Excerpt provided:
::::::::

Paul Farmer
Kolokotrones University Professor of Global Health and Social Medicine
Global Health and Social Medicine
Harvard Medical School
Medical anthropologist and physician Paul Farmer has dedicated his life to improving health care for the world's poorest people. He is a founding director of Partners In Health (PIH), an international non-profit organization that since 1987 has provided direct health care services and undertaken research and advocacy activities on behalf of those who are sick and living in poverty. Dr. Farmer began his lifelong commitment to Haiti in 1983 while still a student, working with dispossessed farmers in Haiti’s Central Plateau. Starting with a one-building clinic in the village of Cange, Partners In Health’s project in Haiti has grown to a multi-service health complex that includes a primary school, an infirmary, a surgery wing, a training program for health outreach workers, a 104-bed hospital, a women’s clinic, and a pediatric care facility. Over the past twenty-five years, PIH has expanded operations to twelve sites throughout Haiti and ten additional countries around the globe. The work has become a model for health care for poor communities worldwide: Dr. Farmer and his colleagues in the U.S. and abroad have pioneered novel community-based treatment strategies that demonstrate the delivery of high-quality health care in resource-poor settings.

::::::::

Dataset records:

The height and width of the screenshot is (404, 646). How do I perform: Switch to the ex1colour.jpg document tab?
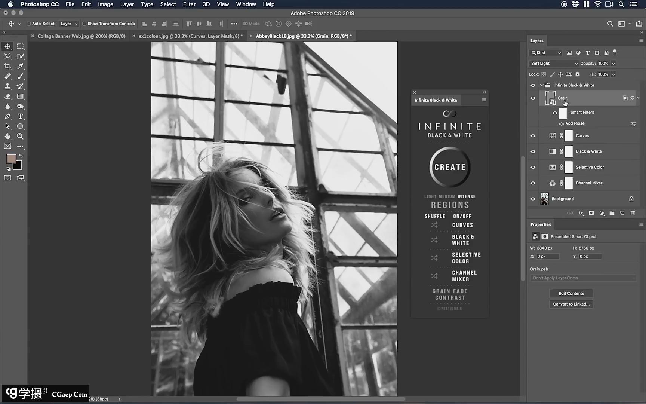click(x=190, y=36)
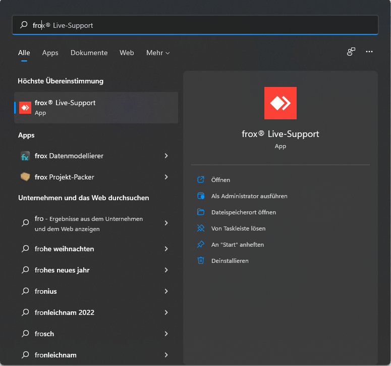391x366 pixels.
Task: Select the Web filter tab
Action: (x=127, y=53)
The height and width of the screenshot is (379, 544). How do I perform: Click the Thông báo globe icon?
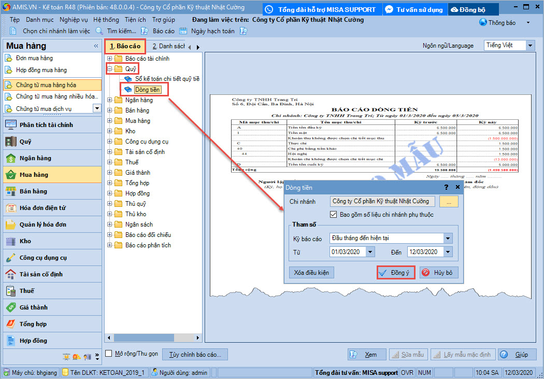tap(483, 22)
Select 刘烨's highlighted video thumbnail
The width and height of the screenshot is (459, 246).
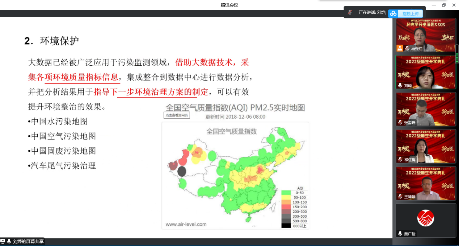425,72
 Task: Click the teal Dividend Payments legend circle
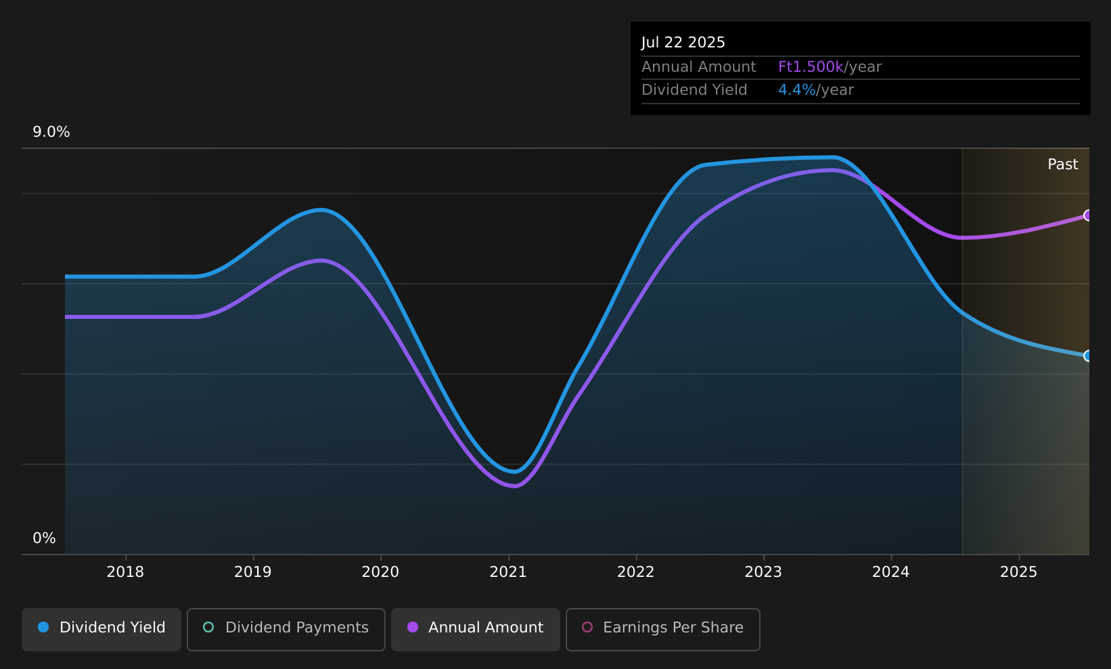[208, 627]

::::::::

Exercise brief: List every facility or program that the profile of Paul Farmer says is part of the multi-service health complex that grew from the Cange clinic. The records that come after the profile of Paul Farmer are separate material with no tie to it.

Result:
- a primary school
- an infirmary
- a surgery wing
- a training program for health outreach workers
- a 104-bed hospital
- a women's clinic
- a pediatric care facility